[start]

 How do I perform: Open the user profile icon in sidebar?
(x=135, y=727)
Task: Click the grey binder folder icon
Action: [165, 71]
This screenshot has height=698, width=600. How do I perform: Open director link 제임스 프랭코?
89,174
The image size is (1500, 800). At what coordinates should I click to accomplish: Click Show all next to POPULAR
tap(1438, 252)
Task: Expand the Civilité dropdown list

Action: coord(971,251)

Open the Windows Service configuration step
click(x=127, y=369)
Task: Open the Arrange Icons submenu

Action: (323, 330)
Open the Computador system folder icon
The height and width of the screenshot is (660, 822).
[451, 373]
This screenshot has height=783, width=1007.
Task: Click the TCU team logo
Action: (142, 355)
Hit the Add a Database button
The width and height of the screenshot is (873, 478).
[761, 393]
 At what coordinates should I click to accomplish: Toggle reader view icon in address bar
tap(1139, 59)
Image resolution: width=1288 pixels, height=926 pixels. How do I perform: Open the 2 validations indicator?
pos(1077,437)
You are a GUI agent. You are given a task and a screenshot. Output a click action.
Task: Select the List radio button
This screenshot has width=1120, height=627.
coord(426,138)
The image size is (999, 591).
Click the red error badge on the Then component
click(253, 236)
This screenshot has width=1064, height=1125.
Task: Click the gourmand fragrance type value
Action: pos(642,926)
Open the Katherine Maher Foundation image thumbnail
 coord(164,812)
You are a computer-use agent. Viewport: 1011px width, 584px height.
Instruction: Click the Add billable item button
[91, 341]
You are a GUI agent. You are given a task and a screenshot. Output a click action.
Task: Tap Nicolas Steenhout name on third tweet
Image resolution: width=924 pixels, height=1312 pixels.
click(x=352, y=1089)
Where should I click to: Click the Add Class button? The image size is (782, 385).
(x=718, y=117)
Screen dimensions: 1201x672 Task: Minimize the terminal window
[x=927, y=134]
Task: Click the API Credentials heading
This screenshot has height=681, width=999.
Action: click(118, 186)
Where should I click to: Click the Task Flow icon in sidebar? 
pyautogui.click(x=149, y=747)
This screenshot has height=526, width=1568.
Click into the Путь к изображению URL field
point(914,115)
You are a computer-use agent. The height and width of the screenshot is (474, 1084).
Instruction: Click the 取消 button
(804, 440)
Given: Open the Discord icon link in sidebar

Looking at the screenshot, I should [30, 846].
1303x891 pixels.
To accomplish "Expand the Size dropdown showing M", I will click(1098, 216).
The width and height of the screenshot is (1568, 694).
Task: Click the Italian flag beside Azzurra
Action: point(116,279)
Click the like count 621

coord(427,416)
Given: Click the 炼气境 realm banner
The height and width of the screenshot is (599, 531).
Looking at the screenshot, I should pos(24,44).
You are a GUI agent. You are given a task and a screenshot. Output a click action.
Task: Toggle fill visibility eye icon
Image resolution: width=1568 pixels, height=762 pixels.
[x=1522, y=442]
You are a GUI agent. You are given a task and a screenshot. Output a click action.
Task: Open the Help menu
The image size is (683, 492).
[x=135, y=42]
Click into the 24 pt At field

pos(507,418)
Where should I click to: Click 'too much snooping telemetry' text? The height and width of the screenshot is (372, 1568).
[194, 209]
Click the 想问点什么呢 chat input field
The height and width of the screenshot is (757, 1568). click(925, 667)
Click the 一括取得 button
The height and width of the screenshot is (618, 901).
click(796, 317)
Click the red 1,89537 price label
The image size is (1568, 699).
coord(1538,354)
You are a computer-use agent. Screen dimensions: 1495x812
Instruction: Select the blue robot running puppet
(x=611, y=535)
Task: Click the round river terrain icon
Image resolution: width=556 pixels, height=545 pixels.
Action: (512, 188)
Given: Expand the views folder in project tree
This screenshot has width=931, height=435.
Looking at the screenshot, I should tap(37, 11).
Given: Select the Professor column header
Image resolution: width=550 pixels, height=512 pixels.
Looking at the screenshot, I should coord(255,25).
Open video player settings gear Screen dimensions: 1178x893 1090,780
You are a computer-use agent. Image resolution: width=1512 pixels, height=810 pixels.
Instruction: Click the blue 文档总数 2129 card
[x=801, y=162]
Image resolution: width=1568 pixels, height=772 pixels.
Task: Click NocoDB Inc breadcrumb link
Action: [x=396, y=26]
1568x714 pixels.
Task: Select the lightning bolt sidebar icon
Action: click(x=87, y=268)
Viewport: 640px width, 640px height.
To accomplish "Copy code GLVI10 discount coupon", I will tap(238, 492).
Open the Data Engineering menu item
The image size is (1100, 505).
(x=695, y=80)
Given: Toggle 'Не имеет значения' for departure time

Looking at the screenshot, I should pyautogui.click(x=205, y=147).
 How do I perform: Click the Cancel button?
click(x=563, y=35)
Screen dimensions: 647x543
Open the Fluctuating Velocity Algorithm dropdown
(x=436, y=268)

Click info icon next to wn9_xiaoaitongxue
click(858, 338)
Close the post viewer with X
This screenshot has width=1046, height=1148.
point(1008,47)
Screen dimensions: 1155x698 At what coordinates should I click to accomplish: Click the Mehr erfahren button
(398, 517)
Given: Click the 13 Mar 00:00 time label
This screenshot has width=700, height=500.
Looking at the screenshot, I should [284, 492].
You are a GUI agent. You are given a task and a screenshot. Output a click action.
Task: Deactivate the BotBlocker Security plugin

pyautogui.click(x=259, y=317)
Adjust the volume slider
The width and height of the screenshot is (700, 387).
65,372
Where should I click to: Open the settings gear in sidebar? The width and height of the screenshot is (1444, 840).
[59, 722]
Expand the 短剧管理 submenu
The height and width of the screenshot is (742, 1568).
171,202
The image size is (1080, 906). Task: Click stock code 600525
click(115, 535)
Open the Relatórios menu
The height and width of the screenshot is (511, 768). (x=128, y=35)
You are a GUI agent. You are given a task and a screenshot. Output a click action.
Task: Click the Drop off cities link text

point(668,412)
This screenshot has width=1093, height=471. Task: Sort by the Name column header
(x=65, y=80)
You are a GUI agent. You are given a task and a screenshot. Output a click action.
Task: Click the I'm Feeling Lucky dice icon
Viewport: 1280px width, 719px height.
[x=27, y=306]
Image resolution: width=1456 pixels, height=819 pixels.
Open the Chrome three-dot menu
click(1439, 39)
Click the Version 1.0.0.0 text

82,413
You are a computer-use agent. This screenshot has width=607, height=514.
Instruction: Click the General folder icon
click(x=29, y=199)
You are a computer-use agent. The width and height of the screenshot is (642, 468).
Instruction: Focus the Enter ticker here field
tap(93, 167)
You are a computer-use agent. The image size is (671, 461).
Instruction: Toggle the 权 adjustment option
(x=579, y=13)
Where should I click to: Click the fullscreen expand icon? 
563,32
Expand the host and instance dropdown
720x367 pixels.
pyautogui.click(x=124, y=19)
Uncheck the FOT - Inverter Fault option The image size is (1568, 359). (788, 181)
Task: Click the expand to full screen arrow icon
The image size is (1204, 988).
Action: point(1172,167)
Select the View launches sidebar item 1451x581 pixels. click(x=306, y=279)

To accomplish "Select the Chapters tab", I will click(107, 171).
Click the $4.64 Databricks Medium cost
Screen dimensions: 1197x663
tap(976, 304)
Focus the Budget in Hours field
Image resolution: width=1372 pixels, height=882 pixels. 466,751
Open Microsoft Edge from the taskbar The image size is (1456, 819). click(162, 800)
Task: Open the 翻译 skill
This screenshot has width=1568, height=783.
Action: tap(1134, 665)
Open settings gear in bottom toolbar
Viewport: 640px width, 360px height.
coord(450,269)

[end]

- WORK TO BE COMPLETED -
Present every item above as a numbered list, omitting any blank lines.

- THE ANSWER -
1.  How do I perform: Open the user profile icon in sidebar?
2. (x=135, y=727)
3. Task: Click the grey binder folder icon
4. Action: [165, 71]
5. This screenshot has height=698, width=600. How do I perform: Open director link 제임스 프랭코?
6. 89,174
7. The image size is (1500, 800). At what coordinates should I click to accomplish: Click Show all next to POPULAR
8. tap(1438, 252)
9. Task: Expand the Civilité dropdown list
10. Action: coord(971,251)
11. Open the Windows Service configuration step
12. click(x=127, y=369)
13. Task: Open the Arrange Icons submenu
14. Action: (323, 330)
15. Open the Computador system folder icon
16. The height and width of the screenshot is (660, 822).
17. [451, 373]
18. This screenshot has height=783, width=1007.
19. Task: Click the TCU team logo
20. Action: (142, 355)
21. Hit the Add a Database button
22. The width and height of the screenshot is (873, 478).
23. [761, 393]
24.  At what coordinates should I click to accomplish: Toggle reader view icon in address bar
25. tap(1139, 59)
26. Image resolution: width=1288 pixels, height=926 pixels. How do I perform: Open the 2 validations indicator?
27. pos(1077,437)
28. You are a GUI agent. You are given a task and a screenshot. Output a click action.
29. Task: Select the List radio button
30. This screenshot has width=1120, height=627.
31. coord(426,138)
32. The image size is (999, 591).
33. Click the red error badge on the Then component
34. click(253, 236)
35. This screenshot has width=1064, height=1125.
36. Task: Click the gourmand fragrance type value
37. Action: pos(642,926)
38. Open the Katherine Maher Foundation image thumbnail
39.  coord(164,812)
40. You are a computer-use agent. Viewport: 1011px width, 584px height.
41. Instruction: Click the Add billable item button
42. [91, 341]
43. You are a GUI agent. You are given a task and a screenshot. Output a click action.
44. Task: Tap Nicolas Steenhout name on third tweet
45. Image resolution: width=924 pixels, height=1312 pixels.
46. click(x=352, y=1089)
47. Where should I click to: Click the Add Class button? The image size is (782, 385).
48. (x=718, y=117)
49. Screen dimensions: 1201x672 Task: Minimize the terminal window
50. [x=927, y=134]
51. Task: Click the API Credentials heading
52. This screenshot has height=681, width=999.
53. Action: click(118, 186)
54. Where should I click to: Click the Task Flow icon in sidebar? 
55. pyautogui.click(x=149, y=747)
56. This screenshot has height=526, width=1568.
57. Click into the Путь к изображению URL field
58. point(914,115)
59. You are a computer-use agent. The height and width of the screenshot is (474, 1084).
60. Instruction: Click the 取消 button
61. (804, 440)
62. Given: Open the Discord icon link in sidebar
63. Looking at the screenshot, I should [30, 846].
64. 1303x891 pixels.
65. To accomplish "Expand the Size dropdown showing M", I will click(1098, 216).
66. The width and height of the screenshot is (1568, 694).
67. Task: Click the Italian flag beside Azzurra
68. Action: point(116,279)
69. Click the like count 621
70. coord(427,416)
71. Given: Click the 炼气境 realm banner
72. The height and width of the screenshot is (599, 531).
73. Looking at the screenshot, I should pos(24,44).
74. You are a GUI agent. You are given a task and a screenshot. Output a click action.
75. Task: Toggle fill visibility eye icon
76. Image resolution: width=1568 pixels, height=762 pixels.
77. [x=1522, y=442]
78. You are a GUI agent. You are given a task and a screenshot. Output a click action.
79. Task: Open the Help menu
80. The image size is (683, 492).
81. [x=135, y=42]
82. Click into the 24 pt At field
83. pos(507,418)
84. Where should I click to: Click 'too much snooping telemetry' text? The height and width of the screenshot is (372, 1568).
85. [194, 209]
86. Click the 想问点什么呢 chat input field
87. The height and width of the screenshot is (757, 1568). click(925, 667)
88. Click the 一括取得 button
89. The height and width of the screenshot is (618, 901).
90. click(796, 317)
91. Click the red 1,89537 price label
92. The image size is (1568, 699).
93. coord(1538,354)
94. You are a computer-use agent. Screen dimensions: 1495x812
95. Instruction: Select the blue robot running puppet
96. (x=611, y=535)
97. Task: Click the round river terrain icon
98. Image resolution: width=556 pixels, height=545 pixels.
99. Action: (512, 188)
100. Given: Expand the views folder in project tree
101. This screenshot has width=931, height=435.
102. Looking at the screenshot, I should tap(37, 11).
103. Given: Select the Professor column header
104. Image resolution: width=550 pixels, height=512 pixels.
105. Looking at the screenshot, I should coord(255,25).
106. Open video player settings gear Screen dimensions: 1178x893 1090,780
107. You are a computer-use agent. Image resolution: width=1512 pixels, height=810 pixels.
108. Instruction: Click the blue 文档总数 2129 card
109. [x=801, y=162]
110. Image resolution: width=1568 pixels, height=772 pixels.
111. Task: Click NocoDB Inc breadcrumb link
112. Action: [x=396, y=26]
113. 1568x714 pixels.
114. Task: Select the lightning bolt sidebar icon
115. Action: click(x=87, y=268)
116. Viewport: 640px width, 640px height.
117. To accomplish "Copy code GLVI10 discount coupon", I will tap(238, 492).
118. Open the Data Engineering menu item
119. The image size is (1100, 505).
120. (x=695, y=80)
121. Given: Toggle 'Не имеет значения' for departure time
122. Looking at the screenshot, I should pyautogui.click(x=205, y=147).
123.  How do I perform: Click the Cancel button?
124. click(x=563, y=35)
125. Screen dimensions: 647x543
126. Open the Fluctuating Velocity Algorithm dropdown
127. (x=436, y=268)
128. Click info icon next to wn9_xiaoaitongxue
129. click(858, 338)
130. Close the post viewer with X
131. This screenshot has width=1046, height=1148.
132. point(1008,47)
133. Screen dimensions: 1155x698 At what coordinates should I click to accomplish: Click the Mehr erfahren button
134. (398, 517)
135. Given: Click the 13 Mar 00:00 time label
136. This screenshot has width=700, height=500.
137. Looking at the screenshot, I should [284, 492].
138. You are a GUI agent. You are given a task and a screenshot. Output a click action.
139. Task: Deactivate the BotBlocker Security plugin
140. pyautogui.click(x=259, y=317)
141. Adjust the volume slider
142. The width and height of the screenshot is (700, 387).
143. 65,372
144. Where should I click to: Open the settings gear in sidebar? The width and height of the screenshot is (1444, 840).
145. [59, 722]
146. Expand the 短剧管理 submenu
147. The height and width of the screenshot is (742, 1568).
148. 171,202
149. The image size is (1080, 906). Task: Click stock code 600525
150. click(115, 535)
151. Open the Relatórios menu
152. The height and width of the screenshot is (511, 768). (x=128, y=35)
153. You are a GUI agent. You are given a task and a screenshot. Output a click action.
154. Task: Click the Drop off cities link text
155. point(668,412)
156. This screenshot has width=1093, height=471. Task: Sort by the Name column header
157. (x=65, y=80)
158. You are a GUI agent. You are given a task and a screenshot. Output a click action.
159. Task: Click the I'm Feeling Lucky dice icon
160. Viewport: 1280px width, 719px height.
161. [x=27, y=306]
162. Image resolution: width=1456 pixels, height=819 pixels.
163. Open the Chrome three-dot menu
164. click(1439, 39)
165. Click the Version 1.0.0.0 text
166. 82,413
167. You are a computer-use agent. This screenshot has width=607, height=514.
168. Instruction: Click the General folder icon
169. click(x=29, y=199)
170. You are a computer-use agent. The width and height of the screenshot is (642, 468).
171. Instruction: Focus the Enter ticker here field
172. tap(93, 167)
173. You are a computer-use agent. The image size is (671, 461).
174. Instruction: Toggle the 权 adjustment option
175. (x=579, y=13)
176. Where should I click to: Click the fullscreen expand icon? 
177. 563,32
178. Expand the host and instance dropdown
179. 720x367 pixels.
180. pyautogui.click(x=124, y=19)
181. Uncheck the FOT - Inverter Fault option The image size is (1568, 359). (788, 181)
182. Task: Click the expand to full screen arrow icon
183. The image size is (1204, 988).
184. Action: point(1172,167)
185. Select the View launches sidebar item 1451x581 pixels. click(x=306, y=279)
186. To accomplish "Select the Chapters tab", I will click(107, 171).
187. Click the $4.64 Databricks Medium cost
188. Screen dimensions: 1197x663
189. tap(976, 304)
190. Focus the Budget in Hours field
191. Image resolution: width=1372 pixels, height=882 pixels. 466,751
192. Open Microsoft Edge from the taskbar The image size is (1456, 819). click(162, 800)
193. Task: Open the 翻译 skill
194. This screenshot has width=1568, height=783.
195. Action: tap(1134, 665)
196. Open settings gear in bottom toolbar
197. Viewport: 640px width, 360px height.
198. coord(450,269)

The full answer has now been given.